2.5.1.1 Tutorial for Parametric Distribution Analysis (Right Censoring)

Tutorial-Parametric-Distribution-Analysis-Right-Censoring

In this example, a battery factory collected the battery lifetime from after-sales service data, defining lifetime as the elapsed time until capacity drops below 70 % (i.e., a 30 % loss). Using these right-censored data, engineers will run Parametric Distribution Analysis to obtain survival plots and key quantities (such as the ages at which 0.1 % and 99.9 % of batteries fail, and the proportions still running after 0.5, 1 and 1.5 years), providing the quantitative basis for future warranty policy.

Topics for Parametric Distribution Analysis for Right Censoring: Algorithm

Sample Data

Right click on the Reliability and Survival app icon and choose Show Sample Folder to open the sample project RSASample.opju.
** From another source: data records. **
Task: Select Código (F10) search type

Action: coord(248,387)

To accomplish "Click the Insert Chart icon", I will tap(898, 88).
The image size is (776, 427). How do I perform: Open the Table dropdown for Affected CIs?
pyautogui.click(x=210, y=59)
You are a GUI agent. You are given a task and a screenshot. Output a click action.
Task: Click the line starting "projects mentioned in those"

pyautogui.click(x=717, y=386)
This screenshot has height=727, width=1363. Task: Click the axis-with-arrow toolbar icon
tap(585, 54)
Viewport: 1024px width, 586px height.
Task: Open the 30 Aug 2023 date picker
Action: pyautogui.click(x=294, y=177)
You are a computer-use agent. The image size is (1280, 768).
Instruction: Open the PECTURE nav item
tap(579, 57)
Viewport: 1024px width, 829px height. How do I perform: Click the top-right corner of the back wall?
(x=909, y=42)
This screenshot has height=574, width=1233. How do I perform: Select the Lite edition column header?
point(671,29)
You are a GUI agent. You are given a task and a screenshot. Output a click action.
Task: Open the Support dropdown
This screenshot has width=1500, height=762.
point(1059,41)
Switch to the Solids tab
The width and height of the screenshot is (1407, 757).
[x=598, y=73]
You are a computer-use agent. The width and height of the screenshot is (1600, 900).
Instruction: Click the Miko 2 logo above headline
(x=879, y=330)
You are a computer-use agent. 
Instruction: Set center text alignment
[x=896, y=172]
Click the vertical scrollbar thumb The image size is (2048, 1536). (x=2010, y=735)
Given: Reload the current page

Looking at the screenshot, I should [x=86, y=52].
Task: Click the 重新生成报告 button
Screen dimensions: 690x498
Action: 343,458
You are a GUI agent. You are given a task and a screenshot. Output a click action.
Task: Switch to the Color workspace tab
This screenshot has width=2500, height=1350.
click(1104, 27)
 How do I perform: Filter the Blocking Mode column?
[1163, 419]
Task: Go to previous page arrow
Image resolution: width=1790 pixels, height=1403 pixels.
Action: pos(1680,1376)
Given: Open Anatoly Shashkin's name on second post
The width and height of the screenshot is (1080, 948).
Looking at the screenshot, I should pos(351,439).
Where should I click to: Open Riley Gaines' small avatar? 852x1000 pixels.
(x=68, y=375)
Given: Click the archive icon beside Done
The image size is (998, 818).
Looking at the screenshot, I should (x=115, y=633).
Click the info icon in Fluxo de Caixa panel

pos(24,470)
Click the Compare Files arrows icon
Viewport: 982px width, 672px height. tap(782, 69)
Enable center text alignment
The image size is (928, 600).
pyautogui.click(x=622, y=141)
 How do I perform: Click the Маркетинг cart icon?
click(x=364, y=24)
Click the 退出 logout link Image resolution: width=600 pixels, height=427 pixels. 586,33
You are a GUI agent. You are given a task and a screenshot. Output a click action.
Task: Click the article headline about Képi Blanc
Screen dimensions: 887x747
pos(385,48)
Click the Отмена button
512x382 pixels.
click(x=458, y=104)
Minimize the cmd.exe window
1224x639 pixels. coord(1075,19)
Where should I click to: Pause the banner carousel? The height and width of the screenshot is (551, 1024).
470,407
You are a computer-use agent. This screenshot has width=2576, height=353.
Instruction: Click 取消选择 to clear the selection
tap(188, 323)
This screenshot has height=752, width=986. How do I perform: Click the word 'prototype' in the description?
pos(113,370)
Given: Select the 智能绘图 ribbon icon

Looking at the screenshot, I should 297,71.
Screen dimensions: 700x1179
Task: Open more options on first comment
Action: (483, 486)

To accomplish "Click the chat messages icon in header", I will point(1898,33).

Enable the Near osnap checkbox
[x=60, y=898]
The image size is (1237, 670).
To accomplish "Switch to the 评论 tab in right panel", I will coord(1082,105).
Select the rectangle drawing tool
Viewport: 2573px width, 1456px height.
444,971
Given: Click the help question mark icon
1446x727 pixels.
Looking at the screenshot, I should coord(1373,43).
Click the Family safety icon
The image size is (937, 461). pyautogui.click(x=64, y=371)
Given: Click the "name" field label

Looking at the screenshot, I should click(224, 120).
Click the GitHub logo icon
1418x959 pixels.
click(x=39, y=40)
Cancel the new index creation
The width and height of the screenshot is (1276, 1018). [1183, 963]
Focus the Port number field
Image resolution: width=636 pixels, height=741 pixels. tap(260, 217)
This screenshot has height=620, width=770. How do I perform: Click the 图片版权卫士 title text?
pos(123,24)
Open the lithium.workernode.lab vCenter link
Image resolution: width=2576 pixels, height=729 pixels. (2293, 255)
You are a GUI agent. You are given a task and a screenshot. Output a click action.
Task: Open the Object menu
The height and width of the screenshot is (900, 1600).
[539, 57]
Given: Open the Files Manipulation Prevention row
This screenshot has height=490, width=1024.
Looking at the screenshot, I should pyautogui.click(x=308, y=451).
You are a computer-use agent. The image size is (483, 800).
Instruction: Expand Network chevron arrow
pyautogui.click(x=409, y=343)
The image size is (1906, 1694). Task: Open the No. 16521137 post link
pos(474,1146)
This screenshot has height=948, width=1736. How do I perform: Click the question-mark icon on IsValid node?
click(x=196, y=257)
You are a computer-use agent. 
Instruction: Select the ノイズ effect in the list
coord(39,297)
Go to sub-folder 1. Parametric Distribution Analysis (Right Censoring).

[Book1]Sheet1 shows a typical right-censored dataset.

• Each row represents one unit.
• "Time " column contains the exact failure time or the last recorded time if the unit is still working.
• "Event " column contains the censoring values: in this example, 0 = right-censored (unit still working at the record time); 1 = failure.

If your data contains multiple groups (e.g., different types or conditions), you can

• separate each group in its own time & censoring column pair, or
• stack all groups in one pair of time & censoring columns, and have a separate grouping column.

The tool will process each group in sequence, and export all results in a single report.

Steps

1. With [Book2]Sheet1 active, click the Reliability and Survival app icon in the App Gallery . In the opened panel, choose Parametric Distribution Analysis for Right Censoring.

   

2. In the dialog that opens, specify the settings as follow:
   • On Input tab, select column A for Time. Make sure Define Censoring by is set to Censoring Columns and select column B for Censoring Columns. Origin will scan column B and populate the Censoring Value drop-down. Select 0 from it.

     

   • On Settings tab, choose Weibull as Distribution Type. Estimation Method defaults to Maximum Likelihood. For more information about all 7 distributions and 2 estimation methods, refer to this page. Leave all other settings unchanged.

     

   • On Quantities tab, expand Prediction branch. To estimate ellipse lifetimes at extra percentiles, check Estimate Extra Percentiles and then choose column C as Percents. To estimate survival percentiles at key moments, select Survival Probability for Estimate, and choose column D for Time.

     

   • On Plots tab, make sure all plots are checked.

     

3. Click OK button to generate report sheets.

Results and Interpretation

• The Parameters table reports the fitted Scale and Shape of Weibull distribution. All survival probabilities and plots derive from this model. We can examine the fit by the Goodness of Fit table and Probability plot below.
• Origin by default uses the Kaplan-Meier method to calculate the empirical distribution and outputs the Anderson-Darling statistic and p-value. p = 0.18388 > 0.05, indicates that the chosen model is acceptable.
• The P-P plot shows almost all points fall between 95% confidence bands, despite slight down warping in the tail, confirming the adequacy of the model.

• The Quantities of Distribution table describes the fitted Weibull distribution characteristics by its centre and spread.

• Mean (MTTF) and Median locate the distribution centre.
  • Median is the time by which 50 % of units have failed. Median = 21.943 months, indicates that 50 % of batteries have failed by this age.
  • Mean is the arithmetic average of all failure times. Mean = 22.020 months, which is pulled higher by the right tail and therefore slightly larger than Median. Since Mean > Median (22.020 > 21.943), the distribution shows a mild right-skew: a tail of batteries that survives considerably longer than the typical lifetime.
• Standard Deviation and IQR measures the distribution spread.
  • SD = 7.463 months, quantifies overall variability.
  • IQR = Q3 – Q1, covers the middle of 50% population and is robust against extreme long-tail values. With IQR = 10.44 months vs. SD = 7.463 months, we can tell that the bulk of failures concentrates in a window of about 10 months with a moderate right tail.

• Refer to the PDARCPred worksheet for the estimated time at each failure rate (increasing by 1%). It also exports the times at the extra percents and the survival probabilities at the extra times we specified in Quantities tab. For example, 0.1% of batteries are estimated to fail by 2.92 months, and about 90.675% (0.90675) are still working after hours.

• Besides P-P plot, parametric distribution analysis exports the Survival Plot, Cumulative Failure Plot, and Hazard Plot, giving you an immediate visual overview of your data based on the chosen Weibull model.